### Challenge 1
In the InvenioRDM metadata appendix, which field must a client provide to create a new record?
### Challenge 2
Carry the InvenioRDM metadata appendix forward from its final sentence.

### Article
============

Appendix¶

Record metadata¶

A record in InvenioRDM is serialized to/from JSON format. A complete record has the following top-level fields, but to create a new record, a client only needs to provide the data for the metadata field – the others are added by the InvenioRDM server.

{
   "access" : { ... },
   "created": "...",
   "files" : { ... },
   "id": "...",
   "links" : { ... },
   "metadata" : { ... },
   "parent": { ... },
   "pids" : { ... },
   "revision_id": N,
   "status": "...",
   "updated": "...",
}

The purpose of IGA is to construct the metadata field according to the InvenioRDM metadata definition. This part of the record has the following structure:

"metadata": {
    "additional_descriptions": [ ... ],
    "additional_titles": [ ... ],
    "contributors": [ ... ],
    "creators": [ ... ],
    "dates": [ ... ],
    "description": "...",
    "funding": [ ... ],
    "identifiers": [ ... ],
    "languages": [ ... ],
    "publication_date": "...",
    "publisher": "...",
    "references": [ ... ],
    "related_identifiers": [ ... ],
    "resource_type": { ... },
    "rights": [ ... ],
    "subjects": [ ... ],
    "title": "...",
    "version": "...",
}

The algorithms implemented in IGA are designed to try very hard to extract automatically as much metadata as possible. Because there are four possible sources of metadata (codemeta.json, CITATION.cff, the GitHub release, and the GitHub repository), and some of them overlap in what they store, it leads to a complex set of possibilities. The table below attempts to summarize how IGA goes about filling each field. (It is also available in a more detailed spreadsheet available online.) Note that some fields contain a single value, while others contain a list of multiple values.

Metadata	Method
`additional_descriptions`	Add separate items as follows: • If the CodeMeta `releaseNotes` is set and it’s not a URL and we didn’t use it as the value of the main `description`, add it with the InvenioRDM CV value `"other"`. • If the CodeMeta `description` is set and we didn’t use it as the value of the main `description`, add it with the InvenioRDM CV value `"other"`. • If the CFF `abstract` is set and we didn’t use it as the value of the main `description`, add it with the InvenioRDM CV value `"other"`. • If the GitHub repo `description` is set and we didn’t use it as the value of the main `description`, add it with the InvenioRDM CV value `"other"`. • If the CodeMeta `readme` is set and it’s not a URL, add it with the InvenioRDM CV value `"technical-info"`. (If the value is a URL, create a string of the form “Additional information is available at {URL}” and add that instead.) Deduplicate the resulting list of descriptions to avoid duplicate values.
`additional_titles`	Add separate items as follows: • If the CodeMeta `name` is set, add it with InvenioRDM CV type `“alternate-title”`. • If the CFF `title` is set, add it with InvenioRDM CV type `“alternate-title”`. Deduplicate the resulting list of descriptions to avoid duplicate values.

============

### Raw data
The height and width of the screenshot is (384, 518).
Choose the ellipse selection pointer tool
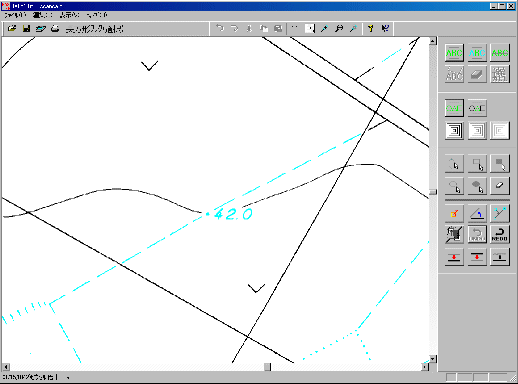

============

### Output 1
Only the metadata field; the InvenioRDM server adds the others.

### Output 2
`contributors`	Add separate items as follows: • If the CFF `contact` is set, add the (single) identity with an InvenioRDM role CV value of `“contactperson”`. • If the CodeMeta `sponsor` is set, add each identity in the list with an InvenioRDM role CV value of `“sponsor”`. • If the CodeMeta `producer` is set, add each identity in the list with an InvenioRDM role CV value of `“producer”`. • If the CodeMeta `editor` is set, add each identity in the list with an InvenioRDM role CV value of `“editor”`. • If the CodeMeta `copyrightHolder` is set, add each identity in the list with an InvenioRDM role CV value of `“rightsholder”`. • If the CodeMeta `maintainer` is set, add each identity in the list with an InvenioRDM role CV value of `“other”`. • If the CodeMeta `contributor` is set, add the identities with role `“other”`; else, if CodeMeta `contributor` is not set, use the GitHub repo `contributors` field to create a list of contributors, using the GitHub API to look up people’s names, and add them with an InvenioRDM role CV value of `“other`”. Remove identities that have a role of `“other”` and are also listed in the `creators` field.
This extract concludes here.